---
# Contents
* [Introduction](#background)
* [Agent-environment interaction](#agent-env)
* [Reinforcement...](#reinforcement)
* [...Learning](#learning)
* [AI\\(\xi\\)](#aixi)
* [Optimality](#optimality)
* [Agents](#agents)
* [Knowledge-seeking agents](#ksa)
* [BayesExp](#bexp)
* [Thompson Sampling](#ts)
* [Optimistic AIXI](#opt-aixi)
* [MDL Agent](#mdl)
* [References and further reading](#further-reading)
# Introduction
AIXI and its variants are theoretical models of general intelligence: if we make minimal assumptions about our environment, what constitutes rational behavior, if computation weren't an issue? For simple domains such as playing board games like Chess and Go, optimal play is trivial if you have infinite computing power: just use [minimax](https://en.wikipedia.org/wiki/Minimax). In the general case of decision-making under uncertainty and with only partial knowledge, however, things aren't that simple. Environments can have traps from which it can be impossible to recover. Without being told in advance which actions lead to traps and which actions lead to treasure, an agent will have a tough time learning and performing optimally in such environments. This demo shows some of the properties of Bayesian agents in general environments. Read on!
## Agent-environment interaction
In the standard [reinforcement learning] (RL) framework, the __agent__ and __environment__ play a turn-based game and interact in cycles ([Sutton & Barto, 1998]). At time/cycle/turn \\(t\\), the agent supplies the environment with an __action__ \\(a\_t\\). The environment then performs some computation and returns a __percept__ \\(e_t\\) to the agent, and the cycle repeats.
The actions live in an action space \\(\mathcal{A}\\), and the percepts live in a percept space \\(\mathcal{E}\\). We identify an agent with its __policy__, which in general is a distribution over actions \\(\pi(a\_t\lvert ae\_{<t})\\)

▶ [Data provided]

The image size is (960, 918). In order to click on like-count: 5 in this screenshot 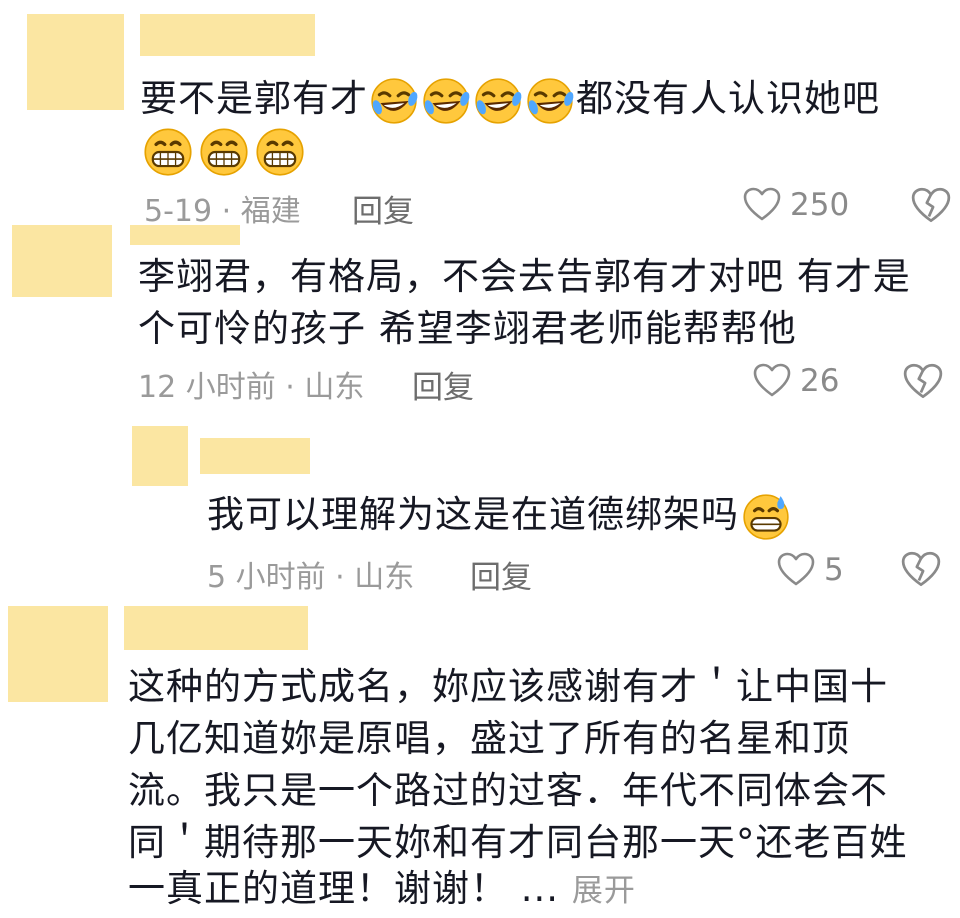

▶ [Task set]
[1] Which terms does the AIXI page set in bold type? List each one.
[2] From the AIXI page, reproduce the part that begins with "## Agent-environment interaction" and ends with "the cycle repeats.".

▶ [Solutions to the exercise]
[1] agent, environment, action, percept, policy

[2]
## Agent-environment interaction
In the standard [reinforcement learning] (RL) framework, the __agent__ and __environment__ play a turn-based game and interact in cycles ([Sutton & Barto, 1998]). At time/cycle/turn \\(t\\), the agent supplies the environment with an __action__ \\(a\_t\\). The environment then performs some computation and returns a __percept__ \\(e_t\\) to the agent, and the cycle repeats.